Ransomware operators behind hundreds of attacks arrested in Ukraine

Europol has announced the arrest of two men in Ukraine, said to be members of a prolific ransomware operation that extorted victims with ransom demands ranging between €5 to €70 million.

Two arrests in Ukraine

The international law enforcement operation was conducted in coordination with the FBI, the French police (Gendarmerie Nationale), and the Ukrainian National Police (Національна поліція України). In total, the police officers performed seven property searches, seized $375,000 in cash, and two luxury vehicles that cost about $250,000. Furthermore, the investigators froze $1.3 million worth of crypto that is believed to be linked to ransom payments.

Coordinated announcements from Europol and the Ukrainian police describe the suspects as members of a top-tier group, but Europol told BleepingComputer that they could not name the group for operational reasons.

"Both these individuals were part of the same group which focused not only on ransom attacks, but also laundered criminal funds," Europol told BleepingComputer.

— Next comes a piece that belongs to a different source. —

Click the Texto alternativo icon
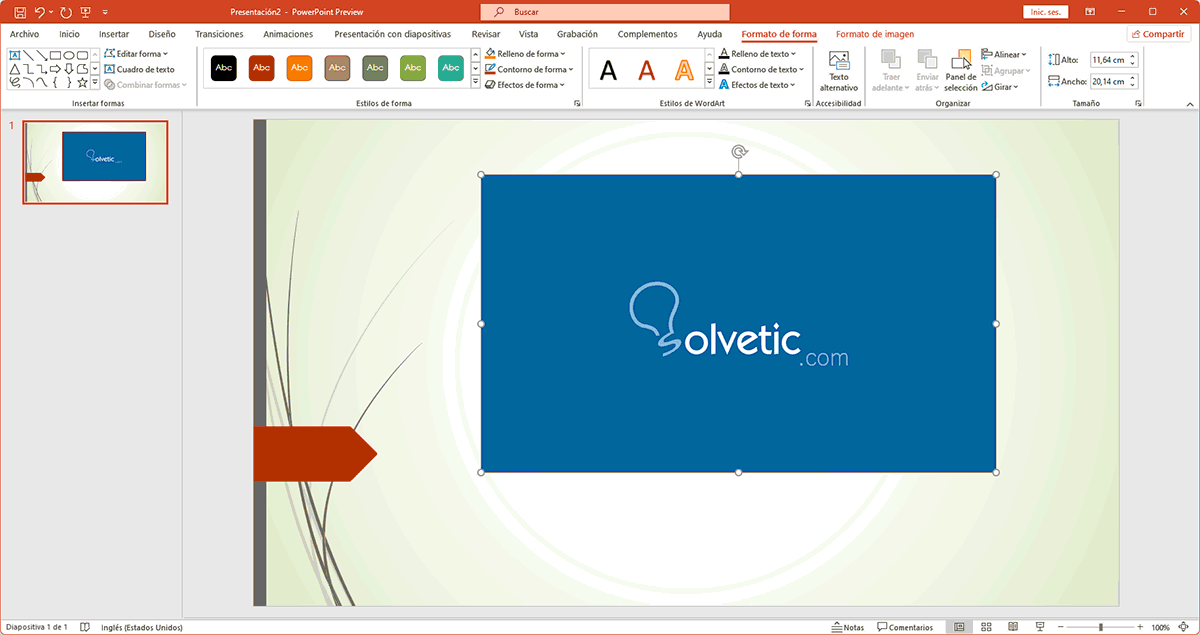The image size is (1200, 635). 838,70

Both suspects were arrested in Kyiv City, with one of the individuals described as a 25-year old male "hacker."

The law enforcement agencies attribute approximately a hundred cyberattacks to the gang, starting in April 2020, that targeted North American and European entities. As for the modus operandi, it follows the typical network compromise, malware deployment, data exfiltration, and eventually the encryption of all local files.

The initial points of compromise are the victim's VPN tool or through emails to employees that drop payloads on their computers.

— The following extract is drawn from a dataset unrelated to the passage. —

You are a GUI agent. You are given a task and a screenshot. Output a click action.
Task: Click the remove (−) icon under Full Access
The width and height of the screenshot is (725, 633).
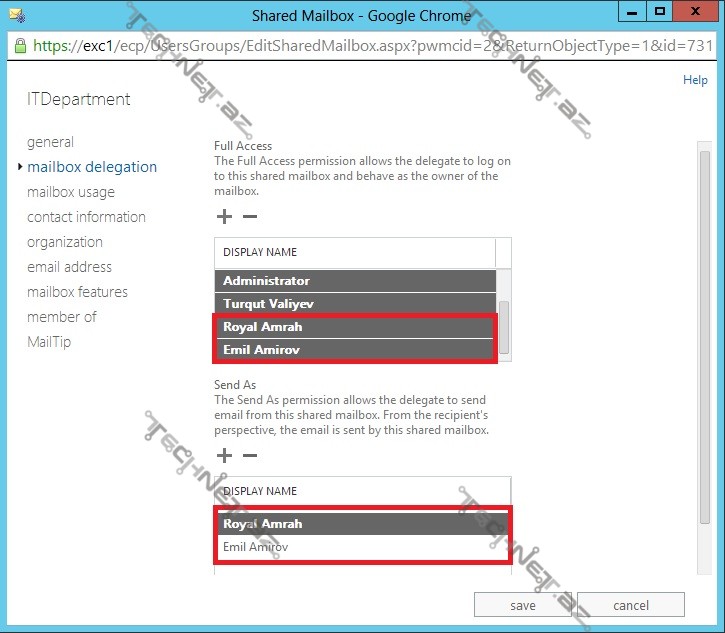coord(250,217)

It is estimated that the total damages caused to the victimized organizations are $150 million.

The law enforcement operation took the combined efforts of six French investigators, four from the FBI, one Interpol officer, and two of Europol’s cybercrime specialists.

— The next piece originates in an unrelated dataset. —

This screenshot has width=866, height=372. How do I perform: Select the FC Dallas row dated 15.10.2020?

Disrupting ransomware operations

These arrests will likely not bring down an entire Ransomware-as-a-Service (RaaS) operation. However, law enforcement has been increasingly targeting individual members as a way to disrupt gang's activities.

Furthermore, Successful law enforcement operations tend to have chilling effects on the operation of illegal hacking groups as they spread fear and uncertainty among the other members, commonly leading to the group's shutdown or rebranding.

The announcement from Ukraine's cyber-police says the arrested individuals face up to twelve years in prison for violations of two articles of the criminal code in the country, one for unauthorized interference in computer networks and systems, and one for money laundering.

The Ukrainian police also arrested other individuals this year believed to be members of the Clop and Egregor ransomware operations.